This verse is not Gurbani; meaning it is not from the Sri Guru Granth Sahib ji but that does not automatically mean we disregard it. But it does mean that we interpret it (and everything else that is not Gurbani) on the kasvatee (benchmark) of Gurbani, on the basis of Sri Guru Granth Sahib ji. If it is in line with the teaching in Sri Guru Granth Sahib ji we accept it. If it is not in line we reject it. 


If the question is which is primary and paramount, then the position of Rehat Pyari Mujhko Sikh Pyara Nahey suggests that it is the outward rehat(code of conduct) that is paramount. And that the Sikh will be sacrificed on account of what is lacking on the exterior.  But the position of Sri Guru Granth Sahib ji is that what is within is more important than what is on the outside and that Guru ji would stand by any Sikh who has Sikhi within. 
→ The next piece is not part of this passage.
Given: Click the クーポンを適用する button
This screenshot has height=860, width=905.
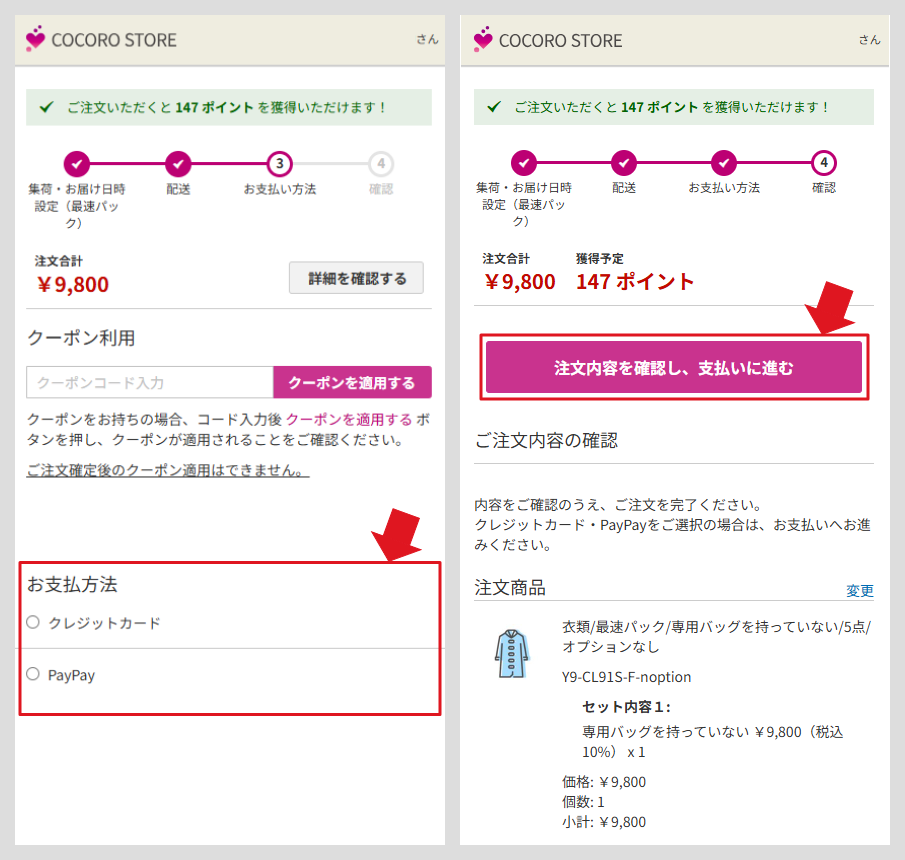Looking at the screenshot, I should [x=353, y=382].
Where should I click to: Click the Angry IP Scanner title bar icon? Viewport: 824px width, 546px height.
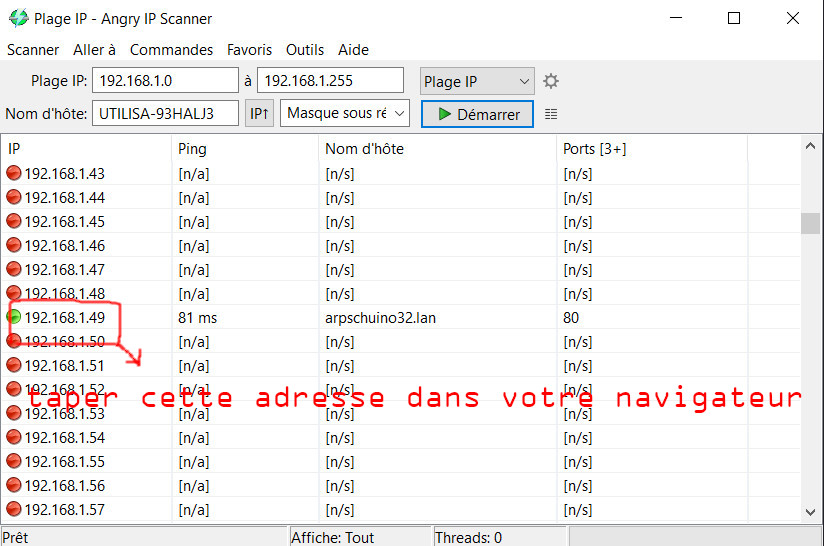tap(16, 18)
So the choices we have regarding accepting Sikh Pyara Nahey are two:

A)reject the quote as not being in accordance to Sri Guru Granth Sahib ji or 

B)reject the Sri Guru Granth Sahib ji and look for other corrobrating sources outside the Sri Guru Granth Sahib ji. 
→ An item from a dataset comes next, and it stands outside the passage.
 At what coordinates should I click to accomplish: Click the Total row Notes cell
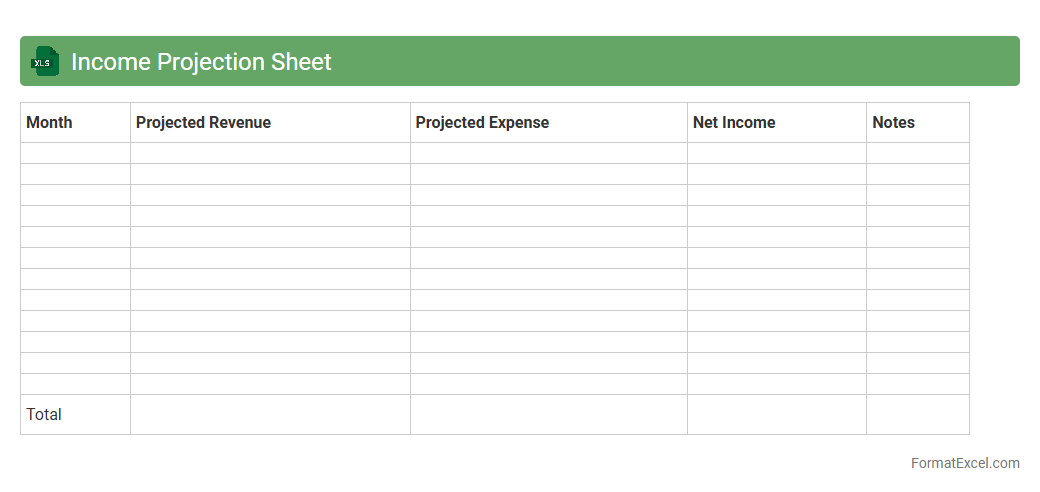pos(917,414)
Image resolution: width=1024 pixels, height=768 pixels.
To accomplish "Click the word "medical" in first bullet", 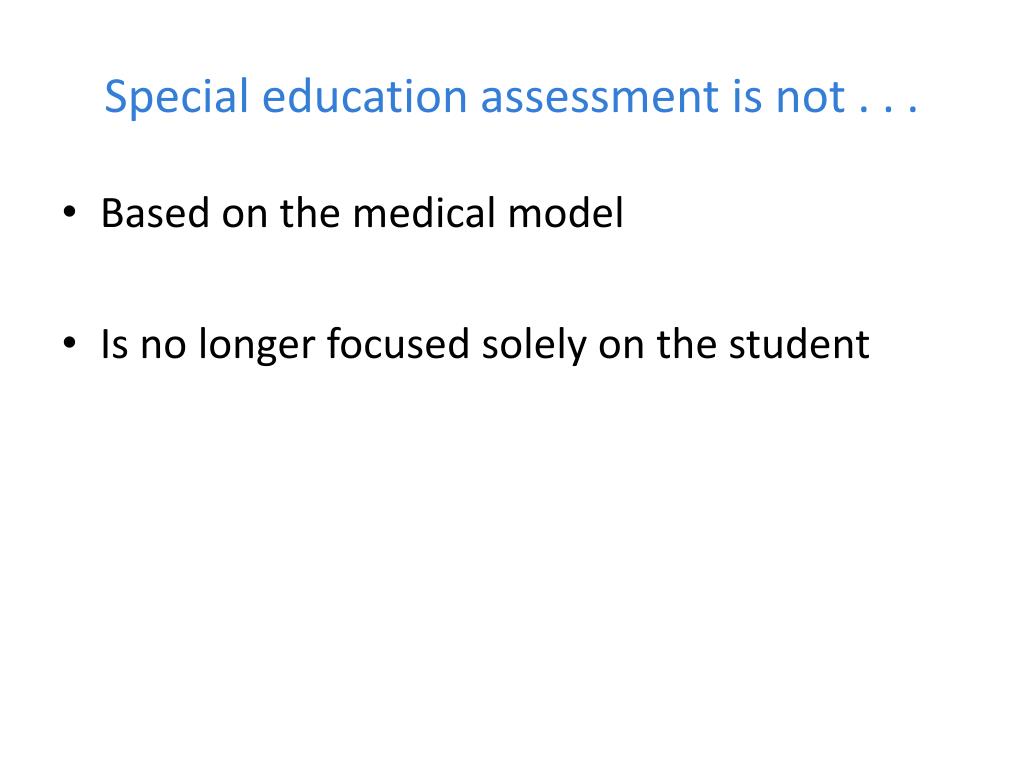I will click(x=424, y=213).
There is of course a third choice of twisting till the bones break. This involves trickery in re-defining rehat and giving "new" definitions to the word Sikh.  But this is best left to the Henchmen and the Harry Potters. 


Which would a Sikh who gives primacy and supremacy to the Sri Guru Granth Sahib ji in the real, absolute and complete sense choose? Yes, he will opt for choice (A). Why? Let’s look at two Gurbani verses.
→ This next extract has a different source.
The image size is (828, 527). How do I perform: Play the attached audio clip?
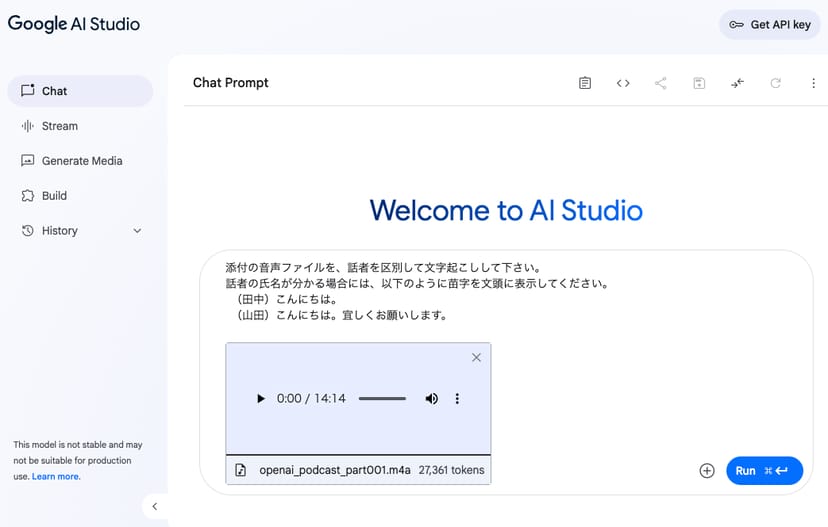[261, 399]
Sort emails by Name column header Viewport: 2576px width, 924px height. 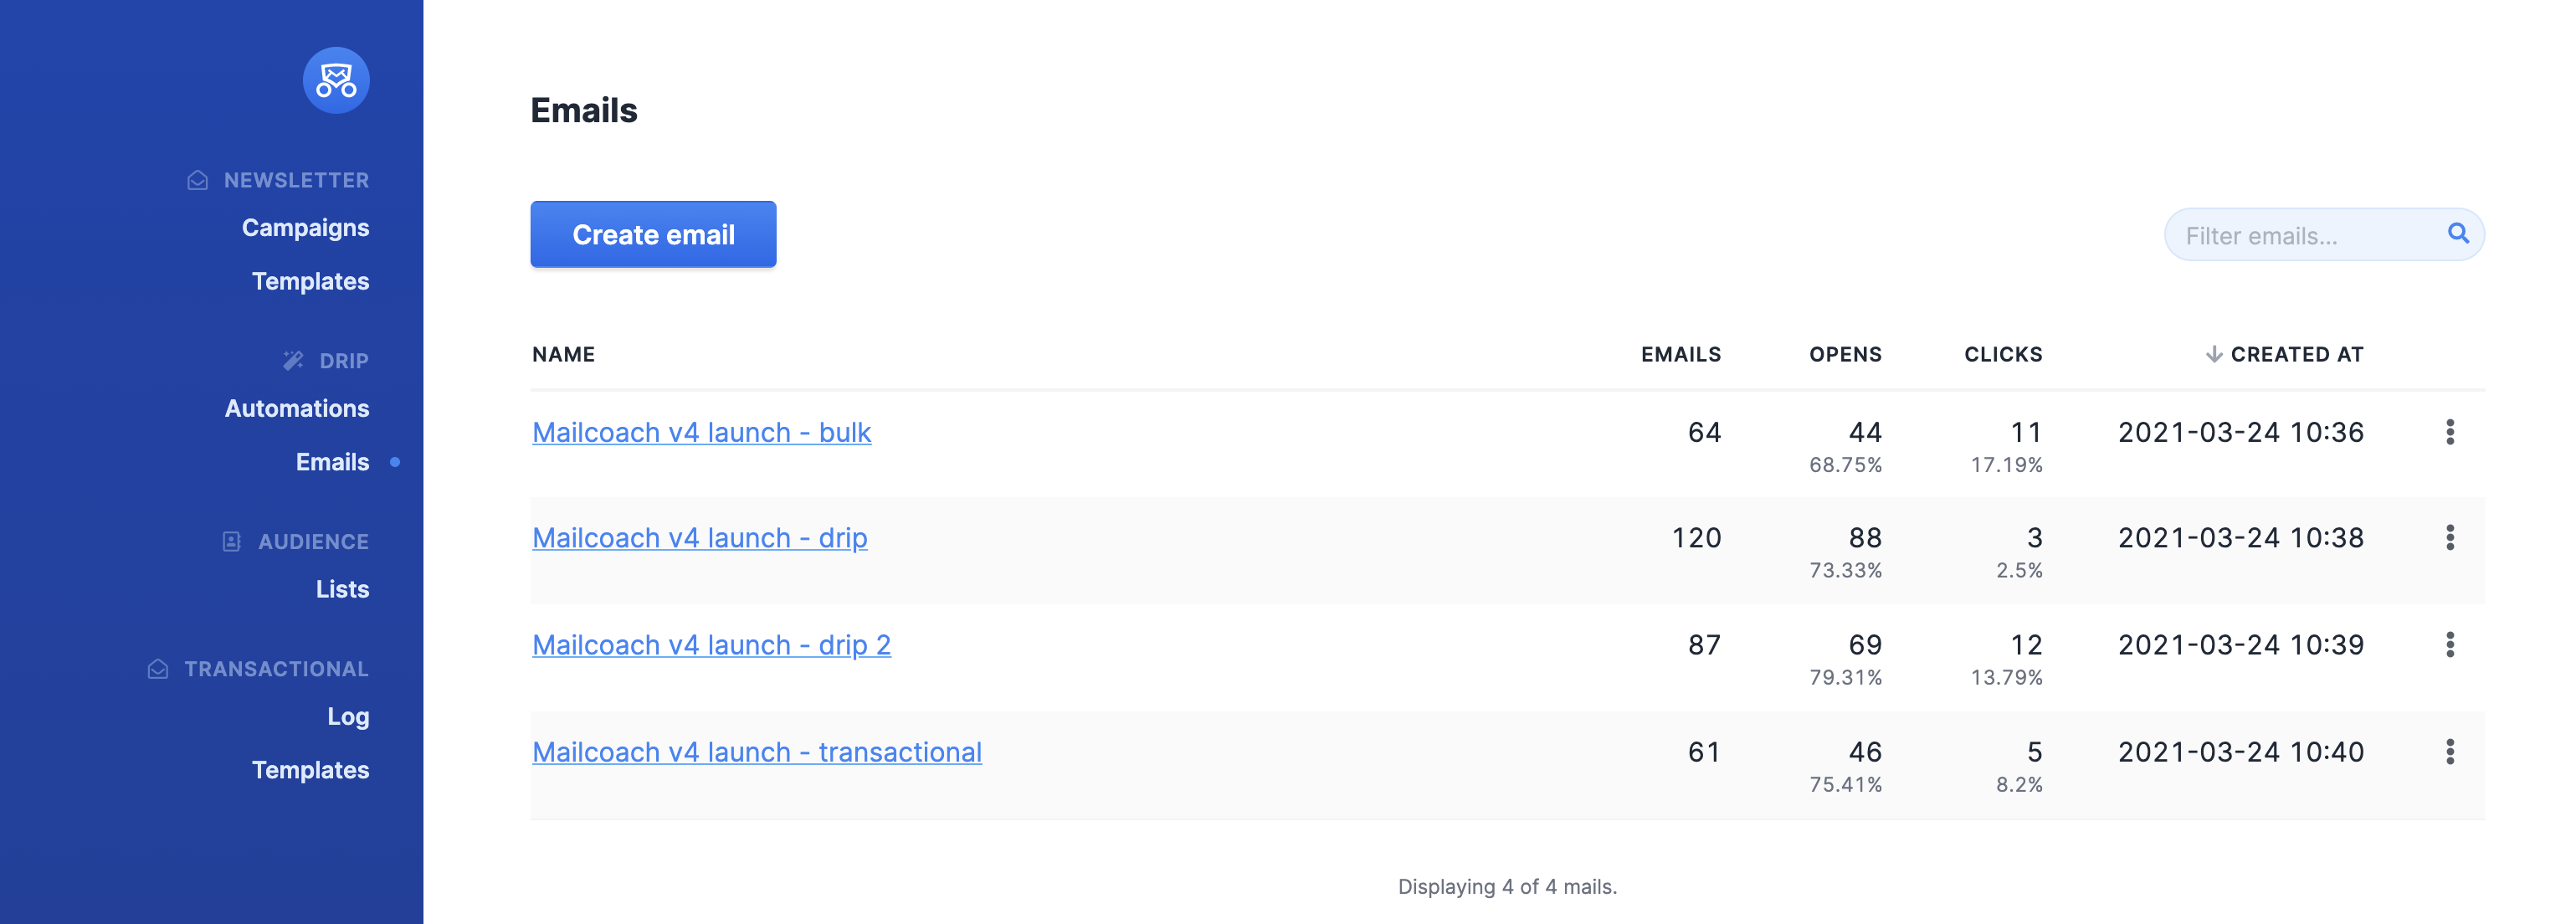tap(563, 355)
SGGS p 1299 (Rag Kaanra M: 5)

ਨਾਕੋਬੈਰੀਨਹੀਬਿਗਾਨਾਸਗਲਸੰਗਿਹਮਕਉਬਨਿਆਈ॥੧॥

Naa Ko Bairee Nehee Bigaanaa Sagal Sang Ham Ko Ban Aaee ||1||

No one is my enemy, and no one is a stranger.

I get along with everyone. ||1||



SGGS p 1349 (Rag Parbhati Bhagat Kabir)

ਏਕਨੂਰਤੇਸਭੁਜਗੁਉਪਜਿਆਕਉਨਭਲੇਕੋਮੰਦੇ॥੧॥

Eaek Noor Thae Sabh Jag Oupajiaa Koun Bhalae Ko Mandhae ||1||

From the One Light, the entire universe welled up.

Who is good, and who is bad? ||1||


Verses like these in Sri Guru Granth Sahib ji explain it all -- that our Guru ji is all embracing. All are equal in his eyes.  Our own deeds and Sikhi values define whether we are a "Pyara Sikh" or not. Hence Rehat should really refer to the teachings of Sri Guru Granth Sahib ji and adopting it in our lives, “Gurbani suno, Gurbani paro, Gurbani bano.”


Gurbani provided above is in the context of the relation between Sikh-and-Sikh and Sikh-and-other humans. Hence ‘na ko bairee nahin begana’. However the context of "Sikh pyara nahey" is pertaining to the relation between Guru-and-Sikh (if we assume that the word mujhko is in reference to Guruji).  So there are two different contexts to consider. 


Here are two verses in Asthpadee 18 of Sukhmani Sahib that refer to Guru-and-Sikh in the same context as ‘Sikh pyara nahi.’


SGGS p 286 (Rag Gauri Sukhmani M: 5)

ਸਤਿਗੁਰੁਸਿਖਕੀਕਰੈਪ੍ਰਤਿਪਾਲ॥

Sathigur Sikh Kee Karai Prathipaal ||

The True Guru cherishes His Sikh.


ਸਤਿਗੁਰੁਸਿਖਕੇਬੰਧਨਕਾਟੈ॥

Sathigur Sikh Kae Bandhhan Kaattai ||

The True Guru cuts away the bonds of His Sikh.



So we are reminded that our Guru ji cares for and protects the Sikh and frees him from spiritual entanglements to enable the Sikh to refrain from spiritual mis-steps.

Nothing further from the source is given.